Re: Regular expressions in Unicode (Was: Ethiopic text)

From: Glen Perkins (gperkins@netcom.com)
Date: Wed Mar 18 1998 - 04:45:00 EST


I missed most of this Unicode regex discussion since I was down at Internet
World in Los Angeles, so I hope you'll forgive me for bringing it back up.

Perl is probably the gold standard for regex usage these days. Those who
produce commercial regex libraries for languages such as C++ and Java
usually base their regexes on Perl 5, since that's what regex users demand.

The Perl people and the XML people just concluded a summit in which they
agreed that Perl was the ideal XML parsing language--except for the glaring
problem that XML is Unicode/10646-based and Perl is fundamentally "char ==
byte" based.

As a result, Larry Wall (Perl's creator) has agreed that upgrading Perl to
"Unicode compatibility" is his highest priority. Since Perl has regexes
built right into the syntax of the language itself, this will require him to
somehow implement a solution to regexes for Unicode. Once he has done so, it
is not unreasonable to assume that a lot of other developers will follow
suit and implement his regex solutions in their own software and in various
commercial class libraries.

Larry is a very bright guy, and has a linguistics degree, but I can't help
but think that the whole world would benefit from a bit of collaboration
between him and some of you on the Unicode/Unicore mailing lists. Getting it
right in Perl now will probably save a lot of aggravation in the future.

I encourage anyone who is interested to check out:

http://www.perl.com/perl-xml.html

and go ahead and contact Larry. He's working at O'Reilly right now, so he's
probably something like lwall@ora.com, or something similar.

For what it's worth, here's my $0.02:

I think that all matches, ranges, and sorts should accept explicit arguments
that specify exactly what matches what, what series of chars is being
subsetted by a range, and what sorts before what. This way, all platform
dependence can be eliminated from the code. I also think that an extra layer
of abstraction is needed. Rather than comparing bits directly, you would
convert strings to a canonical form before attempting a match.

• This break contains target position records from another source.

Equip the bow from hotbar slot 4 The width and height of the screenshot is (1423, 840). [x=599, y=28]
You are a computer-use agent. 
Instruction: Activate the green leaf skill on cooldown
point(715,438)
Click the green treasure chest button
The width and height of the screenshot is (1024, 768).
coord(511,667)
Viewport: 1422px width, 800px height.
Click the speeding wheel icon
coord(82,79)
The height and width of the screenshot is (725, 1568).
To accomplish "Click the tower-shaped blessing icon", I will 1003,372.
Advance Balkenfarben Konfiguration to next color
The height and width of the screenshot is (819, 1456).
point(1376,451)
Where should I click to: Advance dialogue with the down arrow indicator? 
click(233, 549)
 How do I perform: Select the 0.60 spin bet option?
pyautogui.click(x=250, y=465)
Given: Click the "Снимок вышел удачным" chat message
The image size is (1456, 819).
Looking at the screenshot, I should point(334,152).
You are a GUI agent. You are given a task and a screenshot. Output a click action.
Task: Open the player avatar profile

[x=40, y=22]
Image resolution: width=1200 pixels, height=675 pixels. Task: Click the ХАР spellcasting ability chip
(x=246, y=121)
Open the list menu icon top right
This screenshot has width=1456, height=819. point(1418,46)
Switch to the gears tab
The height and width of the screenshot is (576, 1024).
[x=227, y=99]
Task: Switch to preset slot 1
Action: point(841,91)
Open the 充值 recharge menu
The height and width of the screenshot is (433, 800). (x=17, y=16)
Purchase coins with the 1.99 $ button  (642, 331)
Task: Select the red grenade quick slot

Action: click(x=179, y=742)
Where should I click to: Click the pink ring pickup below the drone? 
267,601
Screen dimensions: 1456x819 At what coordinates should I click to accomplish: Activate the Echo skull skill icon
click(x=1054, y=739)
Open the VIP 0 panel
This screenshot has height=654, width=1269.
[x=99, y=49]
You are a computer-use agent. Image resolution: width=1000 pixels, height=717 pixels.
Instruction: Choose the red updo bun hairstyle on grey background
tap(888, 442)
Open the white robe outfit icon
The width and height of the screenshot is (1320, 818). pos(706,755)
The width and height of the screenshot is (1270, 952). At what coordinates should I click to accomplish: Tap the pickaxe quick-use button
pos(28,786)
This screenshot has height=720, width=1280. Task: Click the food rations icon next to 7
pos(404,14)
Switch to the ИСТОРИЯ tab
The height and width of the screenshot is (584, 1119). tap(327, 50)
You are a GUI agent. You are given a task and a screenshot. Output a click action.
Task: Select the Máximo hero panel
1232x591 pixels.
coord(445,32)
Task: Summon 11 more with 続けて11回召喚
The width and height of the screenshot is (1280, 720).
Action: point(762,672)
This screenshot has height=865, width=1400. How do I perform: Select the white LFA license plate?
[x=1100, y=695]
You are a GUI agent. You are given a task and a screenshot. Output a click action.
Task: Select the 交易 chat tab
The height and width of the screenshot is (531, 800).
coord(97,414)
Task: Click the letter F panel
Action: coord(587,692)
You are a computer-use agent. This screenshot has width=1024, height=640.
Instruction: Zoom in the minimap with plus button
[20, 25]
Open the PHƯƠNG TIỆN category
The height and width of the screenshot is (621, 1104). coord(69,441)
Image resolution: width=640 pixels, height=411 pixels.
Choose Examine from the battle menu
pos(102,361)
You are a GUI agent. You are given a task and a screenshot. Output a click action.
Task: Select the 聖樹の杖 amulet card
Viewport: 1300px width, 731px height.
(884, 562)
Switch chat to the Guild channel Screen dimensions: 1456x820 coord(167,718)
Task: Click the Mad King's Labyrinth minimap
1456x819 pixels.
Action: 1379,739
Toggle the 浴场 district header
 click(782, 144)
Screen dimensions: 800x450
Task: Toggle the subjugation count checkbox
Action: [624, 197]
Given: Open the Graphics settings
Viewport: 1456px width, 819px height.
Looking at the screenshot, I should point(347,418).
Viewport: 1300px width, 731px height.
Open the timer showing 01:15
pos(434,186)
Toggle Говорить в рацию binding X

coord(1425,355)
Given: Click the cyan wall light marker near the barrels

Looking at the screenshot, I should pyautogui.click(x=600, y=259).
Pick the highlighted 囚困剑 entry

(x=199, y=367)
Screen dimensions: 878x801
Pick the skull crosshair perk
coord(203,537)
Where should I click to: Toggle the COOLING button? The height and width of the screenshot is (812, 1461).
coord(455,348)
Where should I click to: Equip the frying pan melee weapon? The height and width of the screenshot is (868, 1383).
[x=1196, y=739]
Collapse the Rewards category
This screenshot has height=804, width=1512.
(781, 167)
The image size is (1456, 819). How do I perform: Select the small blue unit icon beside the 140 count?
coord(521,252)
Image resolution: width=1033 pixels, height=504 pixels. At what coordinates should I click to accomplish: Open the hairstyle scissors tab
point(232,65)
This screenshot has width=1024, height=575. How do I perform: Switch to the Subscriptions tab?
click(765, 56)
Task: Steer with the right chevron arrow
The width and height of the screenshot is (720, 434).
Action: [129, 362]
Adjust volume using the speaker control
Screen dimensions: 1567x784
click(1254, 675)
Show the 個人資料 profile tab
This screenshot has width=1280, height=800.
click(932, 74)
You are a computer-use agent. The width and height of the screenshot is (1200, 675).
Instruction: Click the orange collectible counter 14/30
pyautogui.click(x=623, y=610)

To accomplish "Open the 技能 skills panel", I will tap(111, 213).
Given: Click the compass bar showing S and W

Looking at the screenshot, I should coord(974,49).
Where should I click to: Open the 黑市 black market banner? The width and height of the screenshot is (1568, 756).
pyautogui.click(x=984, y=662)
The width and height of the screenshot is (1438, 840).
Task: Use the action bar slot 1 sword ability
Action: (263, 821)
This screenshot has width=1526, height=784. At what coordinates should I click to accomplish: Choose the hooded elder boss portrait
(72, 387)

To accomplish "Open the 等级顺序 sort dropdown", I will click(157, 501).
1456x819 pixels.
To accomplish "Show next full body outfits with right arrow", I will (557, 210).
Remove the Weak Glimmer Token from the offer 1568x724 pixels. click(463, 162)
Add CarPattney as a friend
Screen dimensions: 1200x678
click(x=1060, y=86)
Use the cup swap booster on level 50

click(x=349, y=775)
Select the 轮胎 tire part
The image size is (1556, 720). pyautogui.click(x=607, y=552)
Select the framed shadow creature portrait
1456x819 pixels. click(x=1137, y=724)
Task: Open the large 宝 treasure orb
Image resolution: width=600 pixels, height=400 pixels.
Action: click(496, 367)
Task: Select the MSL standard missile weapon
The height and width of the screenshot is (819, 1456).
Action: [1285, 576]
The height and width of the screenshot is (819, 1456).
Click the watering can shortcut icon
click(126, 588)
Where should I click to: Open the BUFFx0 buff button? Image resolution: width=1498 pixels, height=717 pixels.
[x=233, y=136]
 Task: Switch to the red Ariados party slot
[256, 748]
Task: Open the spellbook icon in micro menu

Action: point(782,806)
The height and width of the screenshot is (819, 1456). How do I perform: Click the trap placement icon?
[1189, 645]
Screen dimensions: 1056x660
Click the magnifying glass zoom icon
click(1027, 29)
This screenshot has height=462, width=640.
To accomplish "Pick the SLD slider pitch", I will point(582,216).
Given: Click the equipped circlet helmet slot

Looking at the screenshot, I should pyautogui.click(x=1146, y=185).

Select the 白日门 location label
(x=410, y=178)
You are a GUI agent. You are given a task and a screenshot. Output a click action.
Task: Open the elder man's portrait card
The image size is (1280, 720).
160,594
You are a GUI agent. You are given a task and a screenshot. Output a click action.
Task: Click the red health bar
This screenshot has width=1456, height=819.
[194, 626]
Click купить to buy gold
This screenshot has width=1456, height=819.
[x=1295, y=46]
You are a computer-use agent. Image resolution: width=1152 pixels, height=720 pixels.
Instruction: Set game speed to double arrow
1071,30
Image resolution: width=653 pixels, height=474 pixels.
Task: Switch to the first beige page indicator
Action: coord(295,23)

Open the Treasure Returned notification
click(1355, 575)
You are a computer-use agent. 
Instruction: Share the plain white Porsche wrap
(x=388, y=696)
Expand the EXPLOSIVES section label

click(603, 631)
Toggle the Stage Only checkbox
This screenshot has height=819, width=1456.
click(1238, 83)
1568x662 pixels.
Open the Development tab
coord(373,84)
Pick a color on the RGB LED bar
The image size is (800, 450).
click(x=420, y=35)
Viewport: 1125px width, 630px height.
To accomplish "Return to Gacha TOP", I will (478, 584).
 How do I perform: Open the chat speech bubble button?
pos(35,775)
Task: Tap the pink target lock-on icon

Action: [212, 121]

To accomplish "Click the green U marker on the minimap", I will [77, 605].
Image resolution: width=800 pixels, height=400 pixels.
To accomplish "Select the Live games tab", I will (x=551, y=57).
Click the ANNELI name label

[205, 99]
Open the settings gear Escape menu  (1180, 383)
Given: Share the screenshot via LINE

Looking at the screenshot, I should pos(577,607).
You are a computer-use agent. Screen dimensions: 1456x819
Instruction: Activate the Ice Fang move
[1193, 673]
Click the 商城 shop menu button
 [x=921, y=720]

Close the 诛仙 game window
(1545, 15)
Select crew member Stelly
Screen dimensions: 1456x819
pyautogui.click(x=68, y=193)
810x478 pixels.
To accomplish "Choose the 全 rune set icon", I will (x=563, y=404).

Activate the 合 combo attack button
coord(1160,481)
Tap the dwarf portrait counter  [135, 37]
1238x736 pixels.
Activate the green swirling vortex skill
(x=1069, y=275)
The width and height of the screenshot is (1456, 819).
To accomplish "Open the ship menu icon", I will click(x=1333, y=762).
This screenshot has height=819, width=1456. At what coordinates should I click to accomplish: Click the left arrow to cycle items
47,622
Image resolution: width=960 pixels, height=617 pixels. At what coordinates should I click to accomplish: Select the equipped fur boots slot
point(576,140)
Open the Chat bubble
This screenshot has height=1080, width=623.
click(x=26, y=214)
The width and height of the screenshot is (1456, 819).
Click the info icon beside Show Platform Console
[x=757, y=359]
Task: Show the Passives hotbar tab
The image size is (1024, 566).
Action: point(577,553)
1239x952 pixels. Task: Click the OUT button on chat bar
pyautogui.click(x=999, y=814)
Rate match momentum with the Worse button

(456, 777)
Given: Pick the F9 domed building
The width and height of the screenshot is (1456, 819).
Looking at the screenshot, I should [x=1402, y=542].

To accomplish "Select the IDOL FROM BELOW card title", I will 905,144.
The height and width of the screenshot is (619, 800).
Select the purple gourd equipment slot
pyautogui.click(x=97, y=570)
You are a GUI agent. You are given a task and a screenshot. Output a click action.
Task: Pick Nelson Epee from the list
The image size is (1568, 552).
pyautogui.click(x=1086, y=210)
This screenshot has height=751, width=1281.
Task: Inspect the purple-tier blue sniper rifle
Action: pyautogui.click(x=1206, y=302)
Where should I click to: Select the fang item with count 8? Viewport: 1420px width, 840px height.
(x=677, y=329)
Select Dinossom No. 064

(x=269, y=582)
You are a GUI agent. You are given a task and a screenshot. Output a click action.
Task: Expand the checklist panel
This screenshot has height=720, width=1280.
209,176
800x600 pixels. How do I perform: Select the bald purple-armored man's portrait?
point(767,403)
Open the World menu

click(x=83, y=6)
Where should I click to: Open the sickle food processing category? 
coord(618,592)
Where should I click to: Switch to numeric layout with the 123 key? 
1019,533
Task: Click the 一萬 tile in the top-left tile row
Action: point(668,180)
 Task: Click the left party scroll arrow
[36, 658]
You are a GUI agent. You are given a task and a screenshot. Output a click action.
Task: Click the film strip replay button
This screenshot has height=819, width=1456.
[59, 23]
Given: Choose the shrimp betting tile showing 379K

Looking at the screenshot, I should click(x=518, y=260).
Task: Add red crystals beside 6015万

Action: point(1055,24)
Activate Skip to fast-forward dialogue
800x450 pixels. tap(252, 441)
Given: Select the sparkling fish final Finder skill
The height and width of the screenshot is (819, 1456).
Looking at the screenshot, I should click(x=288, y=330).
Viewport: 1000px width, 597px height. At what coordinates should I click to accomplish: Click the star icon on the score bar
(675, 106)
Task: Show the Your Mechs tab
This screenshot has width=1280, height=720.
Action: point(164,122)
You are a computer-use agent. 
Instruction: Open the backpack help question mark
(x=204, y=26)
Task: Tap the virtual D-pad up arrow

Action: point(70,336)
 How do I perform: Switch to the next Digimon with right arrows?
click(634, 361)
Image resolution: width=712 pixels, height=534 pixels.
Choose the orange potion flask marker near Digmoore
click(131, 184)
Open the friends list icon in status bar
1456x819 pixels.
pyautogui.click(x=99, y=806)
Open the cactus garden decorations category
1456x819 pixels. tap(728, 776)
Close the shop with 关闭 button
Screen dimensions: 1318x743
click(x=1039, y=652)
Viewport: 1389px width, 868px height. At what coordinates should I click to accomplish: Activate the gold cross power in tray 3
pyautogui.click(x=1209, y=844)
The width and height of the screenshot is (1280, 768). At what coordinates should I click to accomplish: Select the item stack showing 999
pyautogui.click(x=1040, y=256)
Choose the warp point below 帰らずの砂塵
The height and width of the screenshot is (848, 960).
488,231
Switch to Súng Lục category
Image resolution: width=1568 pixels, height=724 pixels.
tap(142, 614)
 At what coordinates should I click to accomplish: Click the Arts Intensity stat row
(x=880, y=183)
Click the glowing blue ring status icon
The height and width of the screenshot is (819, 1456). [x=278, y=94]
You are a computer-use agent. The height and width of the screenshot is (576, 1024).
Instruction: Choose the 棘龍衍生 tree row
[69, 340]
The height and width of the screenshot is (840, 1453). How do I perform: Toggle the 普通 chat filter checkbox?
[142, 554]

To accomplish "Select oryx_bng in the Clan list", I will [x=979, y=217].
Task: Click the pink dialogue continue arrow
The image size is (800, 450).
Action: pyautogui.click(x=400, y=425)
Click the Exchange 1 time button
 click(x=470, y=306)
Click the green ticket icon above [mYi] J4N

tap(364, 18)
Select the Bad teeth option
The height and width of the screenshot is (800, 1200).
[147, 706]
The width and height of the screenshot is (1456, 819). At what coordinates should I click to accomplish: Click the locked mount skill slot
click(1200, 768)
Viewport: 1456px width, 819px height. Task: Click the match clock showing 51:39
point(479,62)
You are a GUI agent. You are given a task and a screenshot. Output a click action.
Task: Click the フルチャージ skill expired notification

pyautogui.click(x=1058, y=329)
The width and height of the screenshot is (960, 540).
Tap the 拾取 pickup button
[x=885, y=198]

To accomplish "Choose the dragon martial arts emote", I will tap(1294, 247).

On some machines, a given argument (such as a "use ISO 8859-1 for all
ranges" statement) would be compiled/interpreted right out of the code,
because it referred to the native encoding of the machine and could be
implemented in the DFA/NFA directly. The "canonical form" in many such cases
would just be the unconverted data. Matching Latin-1 search strings to
Latin-1 data shouldn't involve converting both to Unicode.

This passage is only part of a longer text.